It’s not often that I write a non-sports story, let alone a personal story.
Writing helps me to organize my thoughts and feelings. Tapping into the deepest emotions in me is the reason most of my writings never see the light of day. Never will I claim to be a great writer. But I do very much love to write. And so today, I write with a heavy heart about an event that transpired and provide insight into my non-sports world. Pardon my ramblings.
I am not a “cat-person”. I am a “dog-person”. Absolutely, positively, love dogs. I own a dog whom I love very much. He’s been my salvation, of sorts. Much like one animal did for another member of my family.
For the last 19 years, there’s been a cat in my life. My daughter’s cat, Sadie.
We had no pets in our home when Vanessa was little. I dearly wanted a pet but for various reasons, we didn’t have one. 19 years ago, Sadie came into our lives. She was a present for Vanessa during her 4th grade year. Aside from school and soccer, Sadie and Vanessa were inseparable. Sadie became the best friend and sister Vanessa never had. Sadie was there for Vanessa when she was diagnosed with Type 1 diabetes in 5th grade. She helped Vanessa through the angst, anger, frustration and sadness that comes with being a preteen and teenager with diabetes. Sadie listened and loved Vanessa like almost nobody else could.
As Vanessa grew into an adult, her love for Sadie never changed even though life took her away from her beloved cat. Sadie remained in our home. For a while, Sadie latched on to me after Vanessa left. Even though I wasn’t a “cat-person”, it was fine. But, as she grew older she latched on to the men of the house for affection and comfort.
Although she was 19, it still came as a surprise this past Monday when I found her curled up downstairs in a corner of the basement. Hour after hour after hour.
She wouldn’t eat or drink anything all day long. Worry began to set it. 1am, Tuesday morning, I couldn’t sleep because I was thinking about her. I made my way downstairs and found her in the same spot as Monday morning. I knew she wasn’t eating or drinking so I brought her water over to her. She drank.
The remainder of Tuesday was similar, yet a sign. I gave her coat a good combing. She purred, but hardly moved. By Tuesday afternoon, unbeknownst to me, she had made her way across the room to a scratch pad in front of the fireplace. Looking back on it now, the amount of effort that it must have taken for her to do that was enormous.

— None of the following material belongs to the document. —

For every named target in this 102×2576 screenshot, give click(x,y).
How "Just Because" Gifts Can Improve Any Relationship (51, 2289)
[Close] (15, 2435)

In the evening, she got up once more and tried to walk.
My heart broke.
Think of someone who is drunk trying to stand up and walk.
Multiply that by 100.
That was Sadie trying to walk.
We moved her back to the corner of the basement. It was her go-to place on Monday when the downward spiral began so we gave her that bit of comfort again. It is that same place she was this morning when the decision was made to help her make her next move. We couldn’t let her be in pain anymore. The sounds of her struggling to breathe normally…well, those of you who’ve been through this know what I’m referring to.
I’ve lost dogs before. When I was a child. I never had to make the decision though to end their lives. I grieved. I wailed. I mourned.
I attended countless numbers of funerals when I was a kid of extended family members. I grieved. I wailed. I mourned.
In my adult life, however, there have been fewer funerals to attend. Obviously a good thing but, my only reference of death and funerals was when I was a child. It made Sadie’s death today vastly different.
Different in that it’s now “my” kids who will be dealing with death. Each have or will deal with it in their own way. Even as I write this I still have to tell my youngest who has been away for the last few days on a school ending field trip to Seattle. He has no idea what’s been going on. He has no idea of what I am about to tell him in about an hour. He will come home full of joy and weariness to sadness and reflection. I pray that I have the right words to speak. I know my arms will be big enough…
Rather than me rambling on about Sadie and what she’s meant to this family, I’ll let Vanessa have the last words while I grieve, wail and mourn.
I texted a picture to Vanessa of Sadie out in the sun.
She’s been an amazing kitty. I’ll miss her very much. She’s the best. I love her. Thank you mum.